» Task objective:
Print, exactly and with no pictures, the line containing "Task: Click the" and each line after it to the end of the entries below.

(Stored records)
● ● ● ● ● ● ●

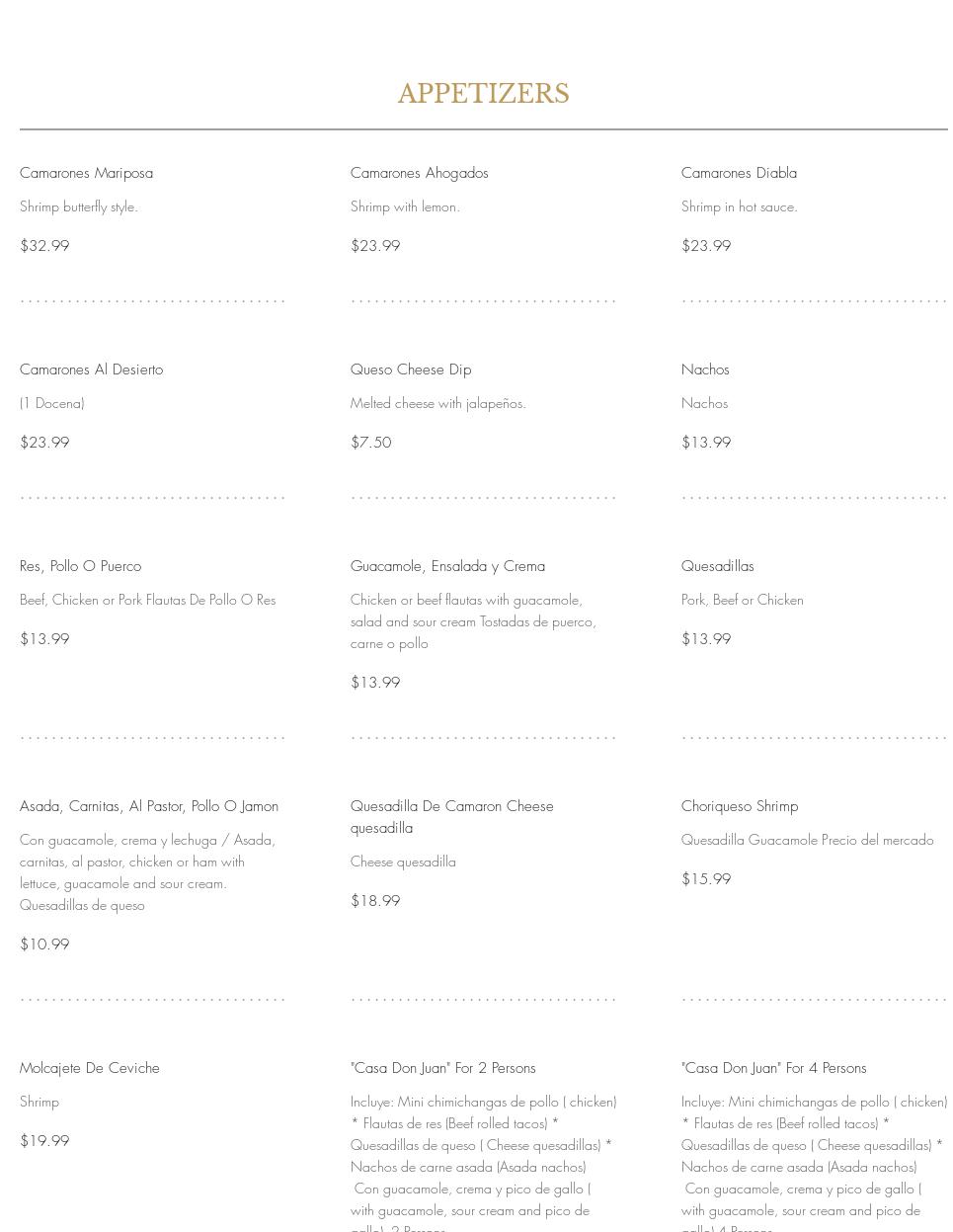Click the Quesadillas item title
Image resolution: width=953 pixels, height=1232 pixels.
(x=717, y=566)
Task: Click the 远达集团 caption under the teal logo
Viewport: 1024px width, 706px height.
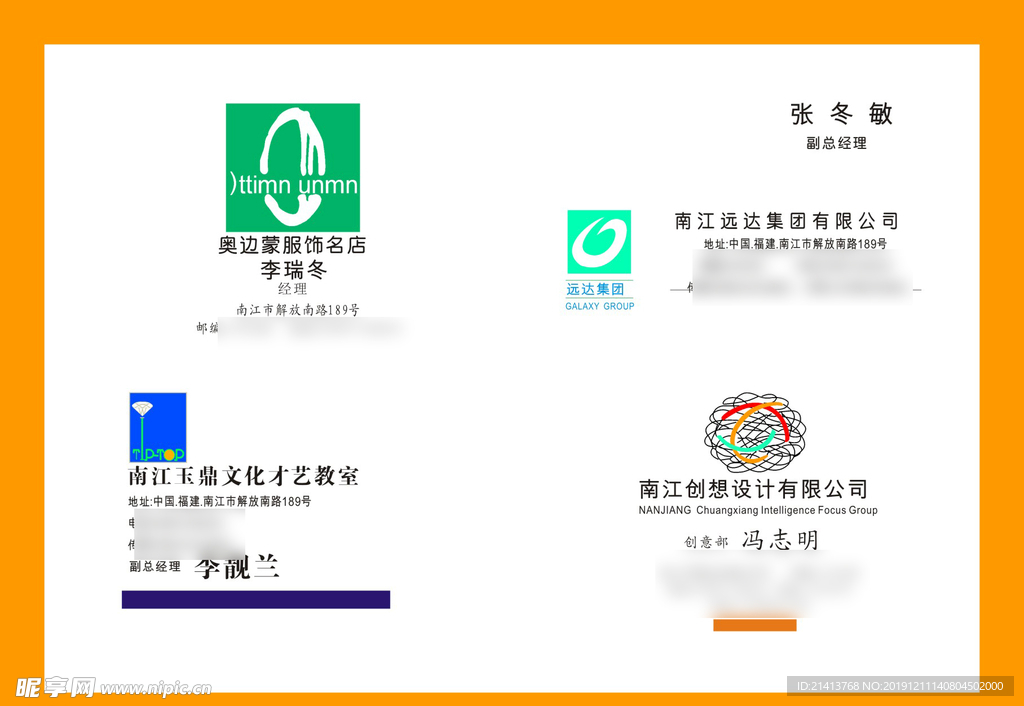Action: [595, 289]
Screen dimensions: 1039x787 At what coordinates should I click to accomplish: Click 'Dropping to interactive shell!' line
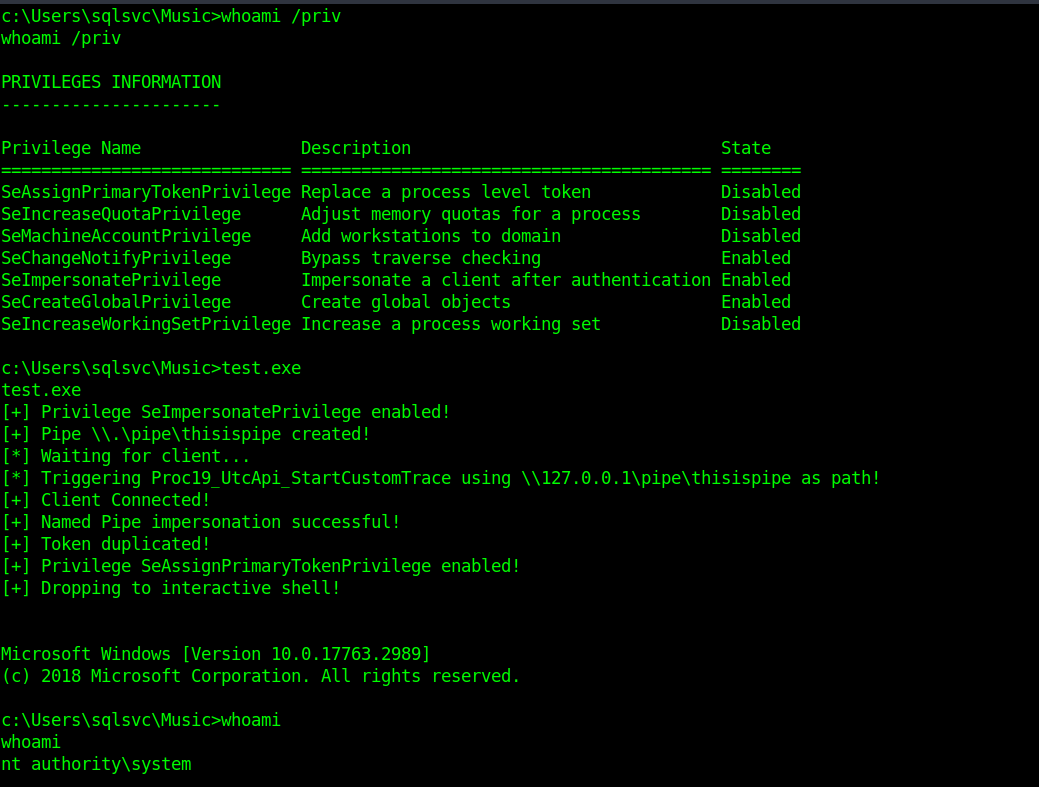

● ● ● ● ● ● ●

» Reply to the task:
Task: Click the 远达集团 caption under the teal logo
Viewport: 1024px width, 706px height.
Action: [595, 289]
Screen dimensions: 1039x787 At what coordinates should I click to accomplish: Click 'Dropping to interactive shell!' line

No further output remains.